Pastor John Hagee, who founded and still leads CUFI, has remained a fixture of the Christian right despite past controversies, including a since-recanted claim that the Holocaust was part of a divine plan to return Jews to Israel. He continues to argue publicly that American solidarity with Israel has never been more important, and that Israel’s enemies are America’s enemies, framing the position as a matter of biblical obligation rather than ordinary foreign policy.

This year’s confrontation was notably calmer than in previous rounds, when Interfaith Action for Palestine activists verbally clashed with CUFI’s delegation and even physically blocked buses carrying CUFI members to the Capitol. Congress happened to be in recess during this year’s CUFI lobbying push, leaving the halls largely empty of the members these activists had hoped to reach directly.

Where this fight may be headed next.

Loud protest is no longer the only tool available to pro-Palestine advocates, and organisers on that side increasingly describe finding allies already inside government rather than only outside its doors. One of the activists working alongside the pastor this week served on the transition team of a New York City mayor who ran openly on a pro-Palestine platform and maintains close ties to several progressive candidates who won congressional primaries in New York this year on similar messaging. Organisers on that side of the debate say they expect a meaningfully different Congress if Democrats secure a narrow House majority later this year, giving a growing bloc of progressive lawmakers real leverage on the issue for the first time.

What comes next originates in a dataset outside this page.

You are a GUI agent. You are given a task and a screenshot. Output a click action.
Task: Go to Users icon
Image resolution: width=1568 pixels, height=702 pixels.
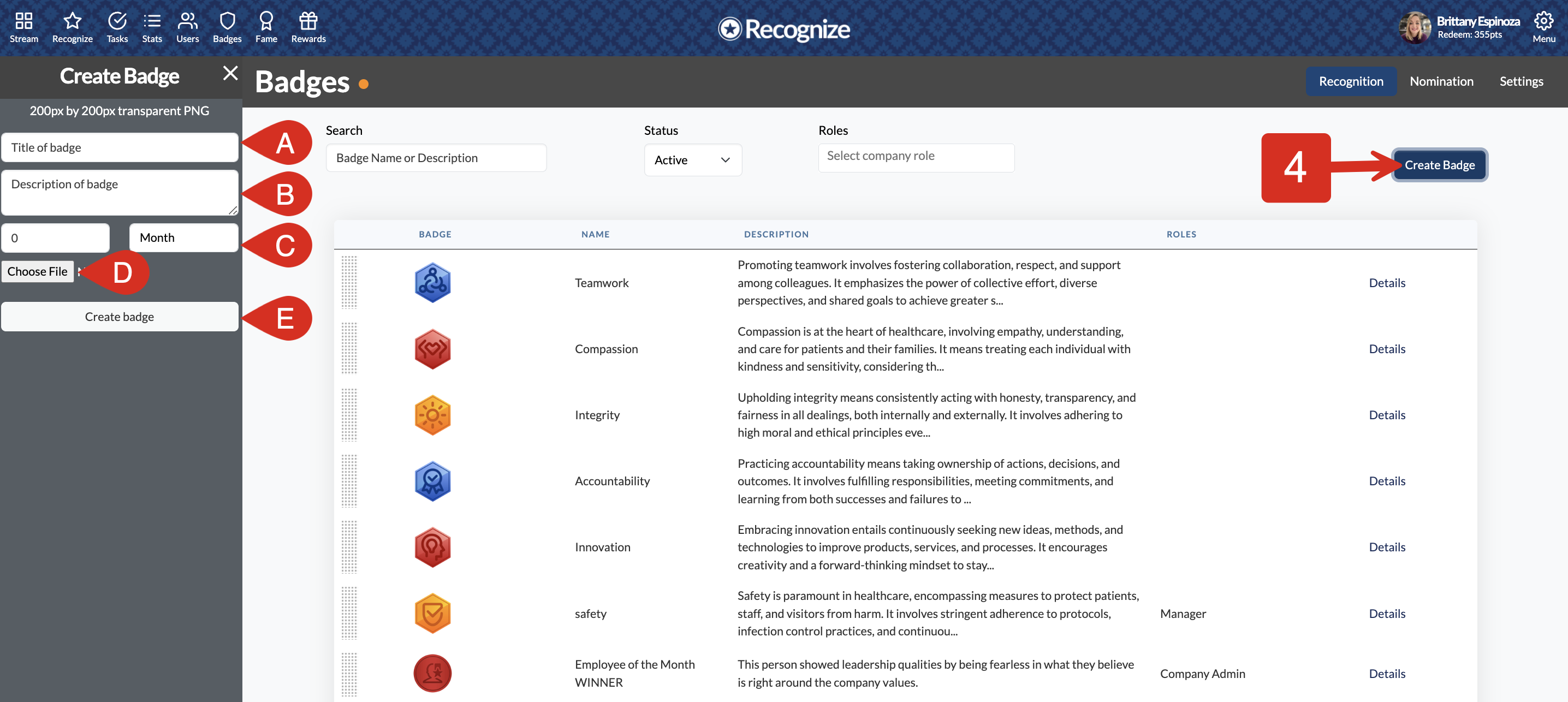(x=187, y=21)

Strip away the competing predictions about where American opinion is headed, and a few facts are already settled. Polling from multiple independent research organisations, not just one, shows measurable and growing generational splits over Israel among the very religious communities CUFI has depended on for decades. CUFI itself remains large, well-funded, and capable of drawing sitting senators, ambassadors, and a foreign prime minister to its stage. Both of those things are true at once, and this week’s duelling lobbying campaign on Capitol Hill was simply the latest place where that tension played out in public.